Search the records for the string "Open" and copy every line in which it appears.

Top of PROVIDED RECORDS

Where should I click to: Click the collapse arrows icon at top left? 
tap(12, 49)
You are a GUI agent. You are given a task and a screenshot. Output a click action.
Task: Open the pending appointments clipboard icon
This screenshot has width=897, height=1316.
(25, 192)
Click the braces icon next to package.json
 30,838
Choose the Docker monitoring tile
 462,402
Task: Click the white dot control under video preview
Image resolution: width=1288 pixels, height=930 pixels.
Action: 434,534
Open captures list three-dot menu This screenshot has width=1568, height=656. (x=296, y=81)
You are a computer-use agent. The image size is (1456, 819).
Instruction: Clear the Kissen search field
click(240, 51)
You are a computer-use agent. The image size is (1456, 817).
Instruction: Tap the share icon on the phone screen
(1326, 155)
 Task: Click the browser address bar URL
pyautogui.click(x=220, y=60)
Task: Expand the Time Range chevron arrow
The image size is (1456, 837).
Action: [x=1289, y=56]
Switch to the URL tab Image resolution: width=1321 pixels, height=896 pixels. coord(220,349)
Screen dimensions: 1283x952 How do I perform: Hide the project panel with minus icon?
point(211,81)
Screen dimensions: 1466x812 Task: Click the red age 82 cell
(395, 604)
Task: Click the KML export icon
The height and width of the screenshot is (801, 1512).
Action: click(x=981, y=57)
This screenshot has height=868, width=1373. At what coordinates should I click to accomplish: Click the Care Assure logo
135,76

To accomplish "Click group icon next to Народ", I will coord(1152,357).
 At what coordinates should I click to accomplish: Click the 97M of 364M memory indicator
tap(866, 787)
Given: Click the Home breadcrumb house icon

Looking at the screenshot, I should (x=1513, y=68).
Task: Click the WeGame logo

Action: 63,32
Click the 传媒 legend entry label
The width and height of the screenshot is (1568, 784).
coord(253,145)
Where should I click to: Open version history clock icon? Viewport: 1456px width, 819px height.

Bottom of PROVIDED RECORDS

→ ANSWER SECTION:
Task: Open the pending appointments clipboard icon
Open captures list three-dot menu This screenshot has width=1568, height=656. (x=296, y=81)
Where should I click to: Open version history clock icon? Viewport: 1456px width, 819px height.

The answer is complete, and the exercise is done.